Essential Health Benefits & Association Health Plans

Flexibility & Influence

Essential Health Benefits & AHPs

The new regulation for association health plans makes it easier for associations to attain “large group health plan” status and avoid the Essential Health Benefit mandates applicable to small group health plans. For association health plans that are small group sized (i.e. 50 or fewer eligible employees in most states), they must provide all 10 categories of Essential Health Benefits. The exact parameters (e.g. the number of drugs per therapeutic category) of these requirements are normally determined by the benchmark plan of the state in which the health plan operates. These benefits must also be delivered according to the actuarial requirements of the Affordable Care Act.

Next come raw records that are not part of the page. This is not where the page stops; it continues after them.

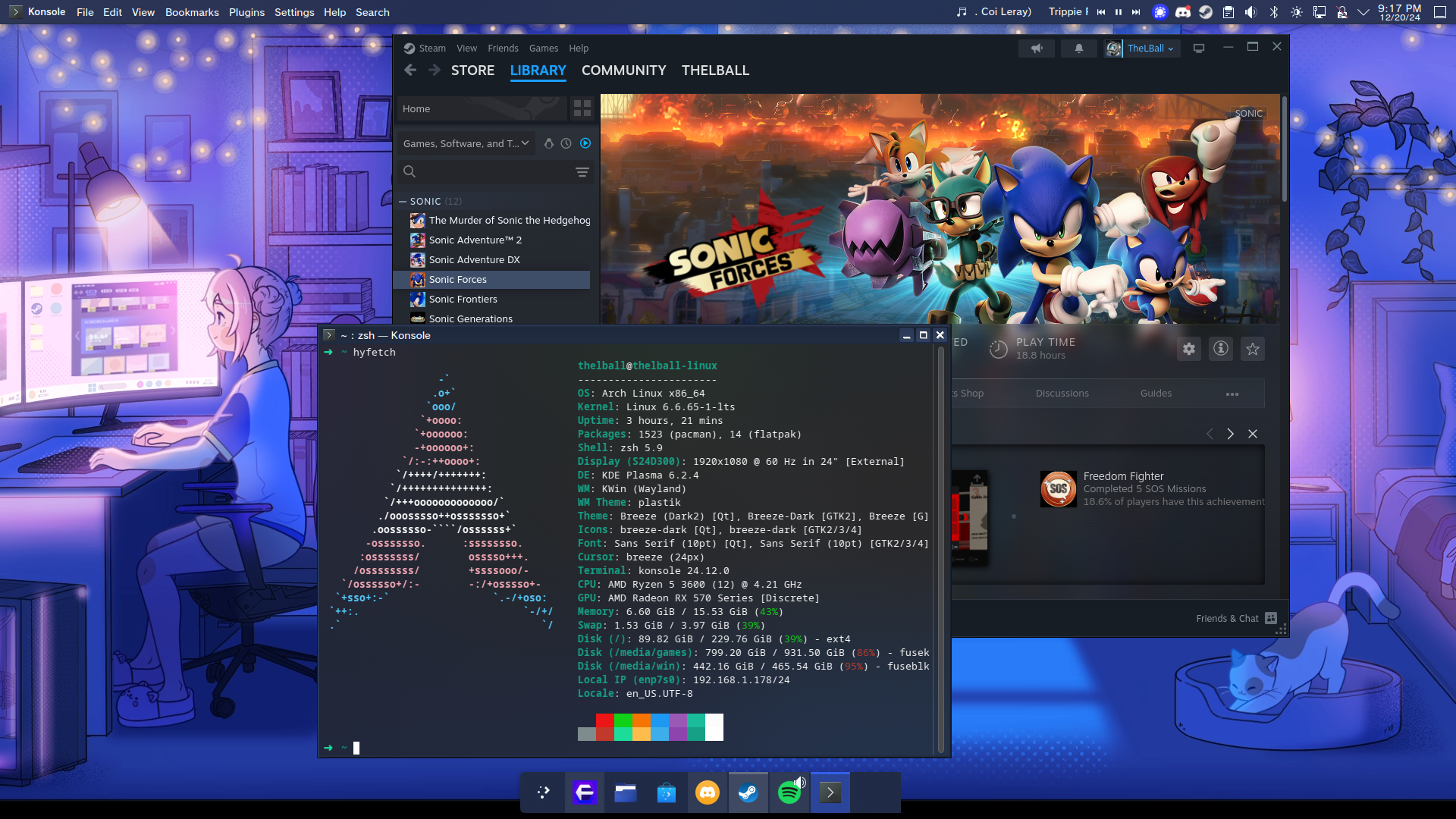Add Sonic Forces to favorites star

pyautogui.click(x=1253, y=349)
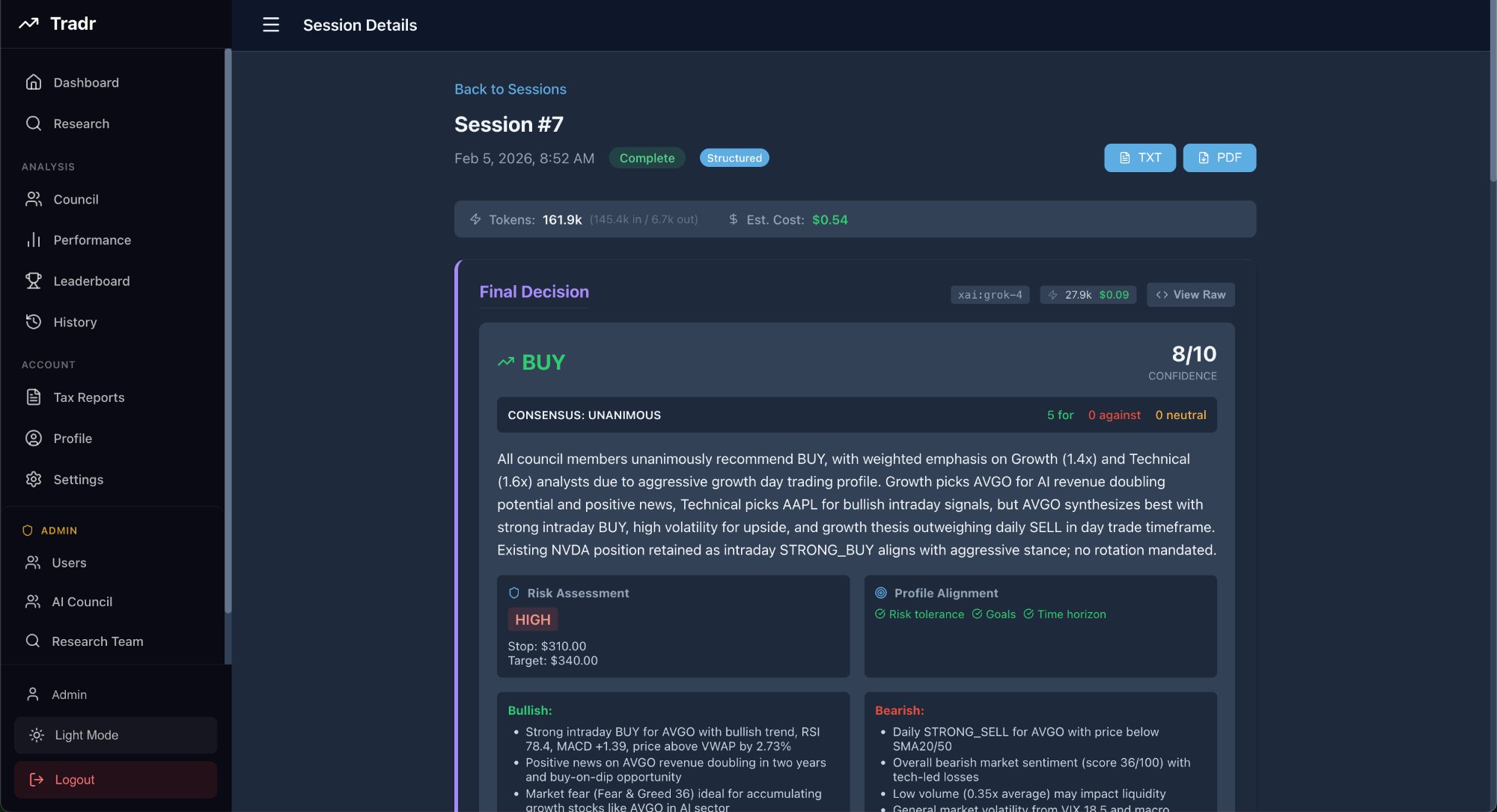Click the AI Council icon under Admin
This screenshot has height=812, width=1497.
click(34, 601)
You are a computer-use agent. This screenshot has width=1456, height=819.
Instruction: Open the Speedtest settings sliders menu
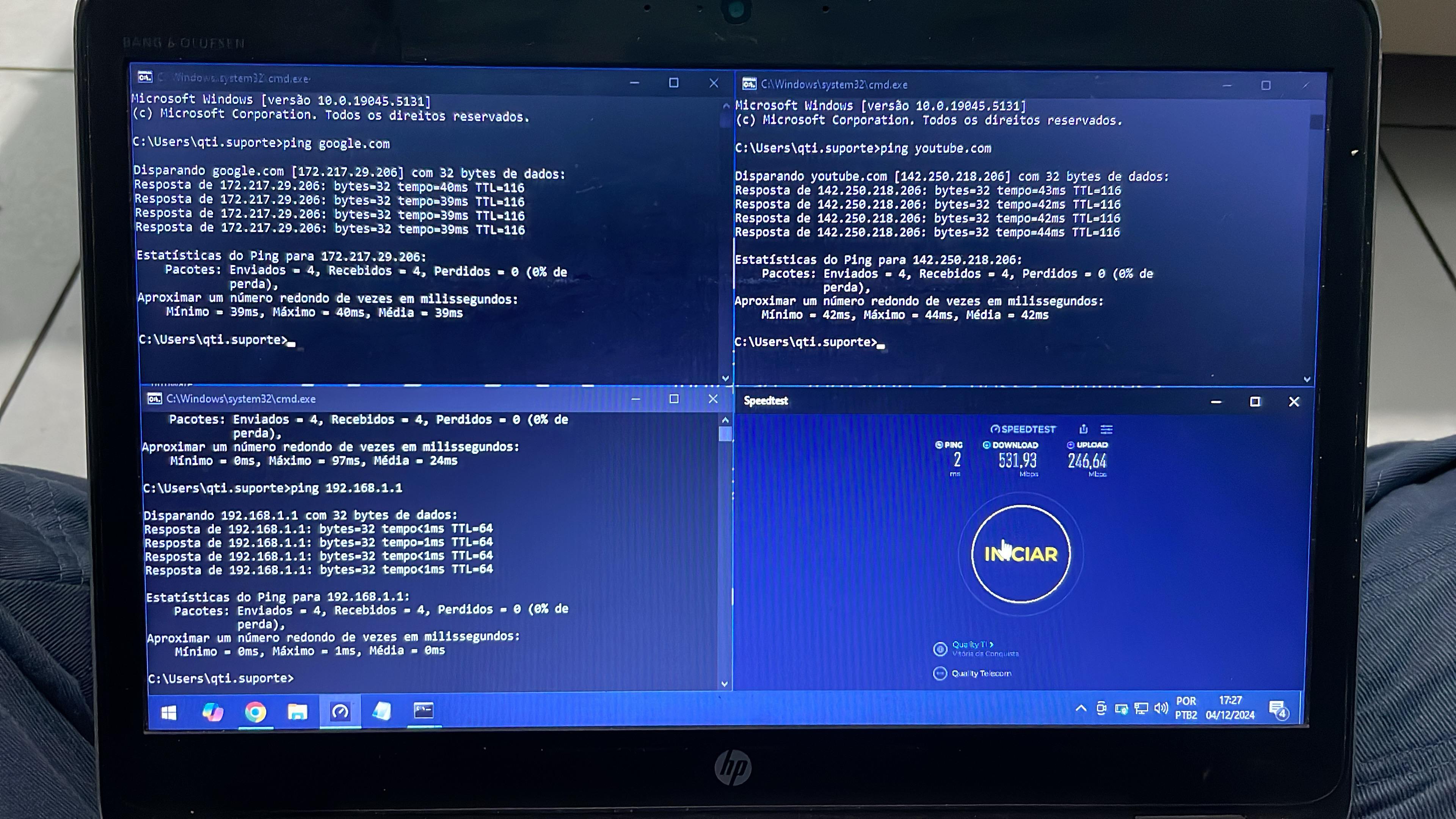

Large group plans, as mentioned earlier, are not constrained by the Essential Health Benefit requirements of the small group health plan market. However, even for large group association health plans, the Essential Health Benefits have an influence. For example, any association health plan benefit that coincides with any of the Essential Health Benefits below cannot impose either annual or lifetime limits on those benefits.

The list of benefits that would come under the prohibition of annual and lifetime caps are:

  • Preventive Care – Preventive care comprises disease screenings, immunizations, & medical issue counseling.
  • Ambulatory Services – Ambulatory services pertain to medical care that can be received in a healthcare provider’s facility as an outpatient. Visits to either a doctor or a specialist are examples of ambulatory care.
  • Hospital Services – Hospitalization involves medical care received as an inpatient within a hospital or similar facility. An example a hospital service is surgery.
  • Lab Services – Lab services pertain to diagnostic tests such as blood analysis performed by a medical laboratory.
  • Emergency Services – Emergency services include emergency room treatment and other care related to a medical emergency such as paramedic treatment and ambulance transportation.
  • Drug Coverage – Drug coverage addresses prescription medication access. Specifically, drug coverage pertains to what drugs are covered, copayments or coinsurance fees, and any access restrictions placed on covered drugs.
  • Maternity & Newborn Care – Maternity and newborn care concerns medical services for pregnancy and birth as well as services addressing a newborn infant.
  • Mental Health & Substance Use Disorder Care – Mental health care includes psychotherapy, counseling, and related treatment, whether received as an inpatient or outpatient. Substance use disorder care involves treatment such as rehab services.
  • Habilitative & Rehabilitative Care – Rehabilitative services pertain to the restoration of a function impaired by injury or illness. Habilitative services pertain to therapy to acquire a function that was previously absent due to disability or other medical cause. Rehabilitative and habilitative coverage includes medical devices.
  • Pediatric Care – Pediatric care is medical services for children under age 19 (including dental and vision care).

With respect to preventive care, large group plans to have obligations as well. The Public Health Service (PHS) Act requires group health plans (which includes association health plans) to provide a collection of preventive care services (specified by the government) without cost-sharing on the part of the enrollee. In other words, these preventive care services must be accessible without out-of-pocket costs on the part of the plan enrollee.

Maternity and newborn health benefits also have mandates attached to them. First and foremost, an association health plan is required to provide both maternity care and newborn care. Health plan benefits for associations as small as 15 employees are required to cover pregnancy, childbirth, and related medical care in a manner similar to other medical conditions covered under the association health plan.

Association health plans are not obligated to offer mental health benefits and substance use disorder benefits. If those benefits are offered by a large group association health plan then the Mental Health Parity and Addiction Equity Act of 2008 (MHPAEA) requires that the benefits have financial requirements and treatment limitations for mental health and substance abuse benefits that are “no more restrictive than those placed on medical and surgical benefits.”